**The request**
Copy every one of the following entries verbatim, line by line.

(Stored data)

※

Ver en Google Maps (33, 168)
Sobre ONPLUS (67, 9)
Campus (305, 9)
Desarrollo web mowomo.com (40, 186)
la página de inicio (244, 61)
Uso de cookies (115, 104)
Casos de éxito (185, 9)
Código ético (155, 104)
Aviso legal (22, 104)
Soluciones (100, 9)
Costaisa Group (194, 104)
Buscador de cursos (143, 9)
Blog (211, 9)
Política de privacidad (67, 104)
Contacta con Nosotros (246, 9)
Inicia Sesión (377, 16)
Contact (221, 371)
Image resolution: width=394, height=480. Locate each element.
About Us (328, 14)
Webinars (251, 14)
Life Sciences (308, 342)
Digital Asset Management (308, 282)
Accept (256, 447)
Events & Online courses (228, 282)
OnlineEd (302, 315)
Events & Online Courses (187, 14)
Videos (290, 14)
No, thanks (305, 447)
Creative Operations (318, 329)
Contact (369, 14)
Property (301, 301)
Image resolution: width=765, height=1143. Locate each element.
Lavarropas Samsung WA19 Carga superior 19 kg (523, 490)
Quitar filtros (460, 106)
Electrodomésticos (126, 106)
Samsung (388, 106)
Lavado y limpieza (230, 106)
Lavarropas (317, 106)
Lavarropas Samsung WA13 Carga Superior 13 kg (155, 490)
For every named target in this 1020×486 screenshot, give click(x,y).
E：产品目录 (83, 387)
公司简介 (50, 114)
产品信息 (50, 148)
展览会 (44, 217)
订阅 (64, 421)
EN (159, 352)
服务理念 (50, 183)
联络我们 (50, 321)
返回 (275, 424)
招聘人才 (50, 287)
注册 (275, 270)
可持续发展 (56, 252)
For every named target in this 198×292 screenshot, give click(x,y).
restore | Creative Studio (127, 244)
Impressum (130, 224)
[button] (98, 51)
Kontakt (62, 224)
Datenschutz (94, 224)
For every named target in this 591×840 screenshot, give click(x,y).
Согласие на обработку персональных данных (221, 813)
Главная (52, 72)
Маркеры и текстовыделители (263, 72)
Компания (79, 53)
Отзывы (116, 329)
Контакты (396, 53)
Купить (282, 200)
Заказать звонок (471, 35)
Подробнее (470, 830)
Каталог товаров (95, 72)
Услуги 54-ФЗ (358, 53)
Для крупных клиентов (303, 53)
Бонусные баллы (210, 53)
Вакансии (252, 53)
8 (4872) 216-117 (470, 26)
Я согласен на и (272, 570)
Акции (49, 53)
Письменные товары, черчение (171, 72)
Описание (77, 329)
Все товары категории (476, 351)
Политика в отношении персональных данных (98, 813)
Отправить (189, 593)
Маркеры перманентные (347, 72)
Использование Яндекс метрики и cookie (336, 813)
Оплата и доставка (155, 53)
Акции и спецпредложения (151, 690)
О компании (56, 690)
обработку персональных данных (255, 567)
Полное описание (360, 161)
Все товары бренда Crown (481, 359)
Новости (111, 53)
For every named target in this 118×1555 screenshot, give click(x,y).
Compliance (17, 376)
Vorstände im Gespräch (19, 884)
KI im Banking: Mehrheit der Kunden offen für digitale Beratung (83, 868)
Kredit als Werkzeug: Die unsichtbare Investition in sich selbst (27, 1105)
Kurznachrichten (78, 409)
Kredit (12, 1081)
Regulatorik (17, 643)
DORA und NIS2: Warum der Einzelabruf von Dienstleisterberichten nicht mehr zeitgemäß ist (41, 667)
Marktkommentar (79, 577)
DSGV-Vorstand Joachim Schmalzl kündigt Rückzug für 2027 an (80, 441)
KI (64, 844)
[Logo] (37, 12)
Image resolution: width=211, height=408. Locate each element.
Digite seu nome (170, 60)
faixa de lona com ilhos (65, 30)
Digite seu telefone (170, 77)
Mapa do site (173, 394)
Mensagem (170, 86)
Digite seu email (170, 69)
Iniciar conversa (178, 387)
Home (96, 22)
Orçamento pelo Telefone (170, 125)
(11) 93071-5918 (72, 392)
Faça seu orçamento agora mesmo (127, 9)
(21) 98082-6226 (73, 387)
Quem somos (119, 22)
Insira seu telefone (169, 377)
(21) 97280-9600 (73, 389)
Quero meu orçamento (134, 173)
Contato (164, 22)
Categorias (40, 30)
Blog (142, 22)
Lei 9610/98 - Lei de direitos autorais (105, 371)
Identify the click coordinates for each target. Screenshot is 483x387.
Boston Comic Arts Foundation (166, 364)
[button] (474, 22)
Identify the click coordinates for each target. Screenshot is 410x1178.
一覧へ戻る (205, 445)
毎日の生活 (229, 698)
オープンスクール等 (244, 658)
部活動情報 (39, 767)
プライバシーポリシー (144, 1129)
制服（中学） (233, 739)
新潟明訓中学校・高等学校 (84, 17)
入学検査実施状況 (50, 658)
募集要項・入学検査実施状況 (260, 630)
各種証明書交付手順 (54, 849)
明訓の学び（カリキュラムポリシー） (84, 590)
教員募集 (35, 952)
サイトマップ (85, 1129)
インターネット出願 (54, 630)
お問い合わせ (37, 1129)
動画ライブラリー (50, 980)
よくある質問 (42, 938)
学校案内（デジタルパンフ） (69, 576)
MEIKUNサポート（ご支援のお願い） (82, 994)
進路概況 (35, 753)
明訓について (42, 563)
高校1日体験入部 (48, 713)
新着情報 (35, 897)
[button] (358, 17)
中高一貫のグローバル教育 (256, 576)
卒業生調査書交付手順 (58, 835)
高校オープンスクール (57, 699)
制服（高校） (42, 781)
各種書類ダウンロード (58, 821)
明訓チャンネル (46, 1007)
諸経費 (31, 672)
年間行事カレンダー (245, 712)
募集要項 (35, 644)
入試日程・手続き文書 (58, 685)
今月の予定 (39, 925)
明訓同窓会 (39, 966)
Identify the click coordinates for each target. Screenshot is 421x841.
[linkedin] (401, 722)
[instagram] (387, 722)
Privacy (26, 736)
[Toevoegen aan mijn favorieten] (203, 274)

※

**Reply to the task**
Ver en Google Maps (33, 168)
Sobre ONPLUS (67, 9)
Campus (305, 9)
Desarrollo web mowomo.com (40, 186)
la página de inicio (244, 61)
Uso de cookies (115, 104)
Casos de éxito (185, 9)
Código ético (155, 104)
Aviso legal (22, 104)
Soluciones (100, 9)
Costaisa Group (194, 104)
Buscador de cursos (143, 9)
Blog (211, 9)
Política de privacidad (67, 104)
Contacta con Nosotros (246, 9)
Inicia Sesión (377, 16)
Contact (221, 371)
Image resolution: width=394, height=480. Locate each element.
About Us (328, 14)
Webinars (251, 14)
Life Sciences (308, 342)
Digital Asset Management (308, 282)
Accept (256, 447)
Events & Online courses (228, 282)
OnlineEd (302, 315)
Events & Online Courses (187, 14)
Videos (290, 14)
No, thanks (305, 447)
Creative Operations (318, 329)
Contact (369, 14)
Property (301, 301)
Image resolution: width=765, height=1143. Locate each element.
Lavarropas Samsung WA19 Carga superior 19 kg (523, 490)
Quitar filtros (460, 106)
Electrodomésticos (126, 106)
Samsung (388, 106)
Lavado y limpieza (230, 106)
Lavarropas (317, 106)
Lavarropas Samsung WA13 Carga Superior 13 kg (155, 490)
For every named target in this 1020×486 screenshot, give click(x,y).
E：产品目录 (83, 387)
公司简介 (50, 114)
产品信息 (50, 148)
展览会 (44, 217)
订阅 (64, 421)
EN (159, 352)
服务理念 (50, 183)
联络我们 (50, 321)
返回 (275, 424)
招聘人才 (50, 287)
注册 (275, 270)
可持续发展 (56, 252)
For every named target in this 198×292 screenshot, give click(x,y).
restore | Creative Studio (127, 244)
Impressum (130, 224)
[button] (98, 51)
Kontakt (62, 224)
Datenschutz (94, 224)
For every named target in this 591×840 screenshot, give click(x,y).
Согласие на обработку персональных данных (221, 813)
Главная (52, 72)
Маркеры и текстовыделители (263, 72)
Компания (79, 53)
Отзывы (116, 329)
Контакты (396, 53)
Купить (282, 200)
Заказать звонок (471, 35)
Подробнее (470, 830)
Каталог товаров (95, 72)
Услуги 54-ФЗ (358, 53)
Для крупных клиентов (303, 53)
Бонусные баллы (210, 53)
Вакансии (252, 53)
8 (4872) 216-117 (470, 26)
Я согласен на и (272, 570)
Акции (49, 53)
Письменные товары, черчение (171, 72)
Описание (77, 329)
Все товары категории (476, 351)
Политика в отношении персональных данных (98, 813)
Отправить (189, 593)
Маркеры перманентные (347, 72)
Использование Яндекс метрики и cookie (336, 813)
Оплата и доставка (155, 53)
Акции и спецпредложения (151, 690)
О компании (56, 690)
обработку персональных данных (255, 567)
Полное описание (360, 161)
Все товары бренда Crown (481, 359)
Новости (111, 53)
For every named target in this 118×1555 screenshot, give click(x,y).
Compliance (17, 376)
Vorstände im Gespräch (19, 884)
KI im Banking: Mehrheit der Kunden offen für digitale Beratung (83, 868)
Kredit als Werkzeug: Die unsichtbare Investition in sich selbst (27, 1105)
Kurznachrichten (78, 409)
Kredit (12, 1081)
Regulatorik (17, 643)
DORA und NIS2: Warum der Einzelabruf von Dienstleisterberichten nicht mehr zeitgemäß ist (41, 667)
Marktkommentar (79, 577)
DSGV-Vorstand Joachim Schmalzl kündigt Rückzug für 2027 an (80, 441)
KI (64, 844)
[Logo] (37, 12)
Image resolution: width=211, height=408. Locate each element.
Digite seu nome (170, 60)
faixa de lona com ilhos (65, 30)
Digite seu telefone (170, 77)
Mapa do site (173, 394)
Mensagem (170, 86)
Digite seu email (170, 69)
Iniciar conversa (178, 387)
Home (96, 22)
Orçamento pelo Telefone (170, 125)
(11) 93071-5918 (72, 392)
Faça seu orçamento agora mesmo (127, 9)
(21) 98082-6226 (73, 387)
Quem somos (119, 22)
Insira seu telefone (169, 377)
(21) 97280-9600 (73, 389)
Quero meu orçamento (134, 173)
Contato (164, 22)
Categorias (40, 30)
Blog (142, 22)
Lei 9610/98 - Lei de direitos autorais (105, 371)
Identify the click coordinates for each target. Screenshot is 483x387.
Boston Comic Arts Foundation (166, 364)
[button] (474, 22)
Identify the click coordinates for each target. Screenshot is 410x1178.
一覧へ戻る (205, 445)
毎日の生活 (229, 698)
オープンスクール等 (244, 658)
部活動情報 (39, 767)
プライバシーポリシー (144, 1129)
制服（中学） (233, 739)
新潟明訓中学校・高等学校 (84, 17)
入学検査実施状況 (50, 658)
募集要項・入学検査実施状況 (260, 630)
各種証明書交付手順 (54, 849)
明訓の学び（カリキュラムポリシー） (84, 590)
教員募集 (35, 952)
サイトマップ (85, 1129)
インターネット出願 (54, 630)
お問い合わせ (37, 1129)
動画ライブラリー (50, 980)
よくある質問 (42, 938)
学校案内（デジタルパンフ） (69, 576)
MEIKUNサポート（ご支援のお願い） (82, 994)
進路概況 (35, 753)
明訓について (42, 563)
高校1日体験入部 (48, 713)
新着情報 (35, 897)
[button] (358, 17)
中高一貫のグローバル教育 (256, 576)
卒業生調査書交付手順 (58, 835)
高校オープンスクール (57, 699)
制服（高校） (42, 781)
各種書類ダウンロード (58, 821)
明訓チャンネル (46, 1007)
諸経費 (31, 672)
年間行事カレンダー (245, 712)
募集要項 (35, 644)
入試日程・手続き文書 (58, 685)
今月の予定 (39, 925)
明訓同窓会 (39, 966)
Identify the click coordinates for each target. Screenshot is 421x841.
[linkedin] (401, 722)
[instagram] (387, 722)
Privacy (26, 736)
[Toevoegen aan mijn favorieten] (203, 274)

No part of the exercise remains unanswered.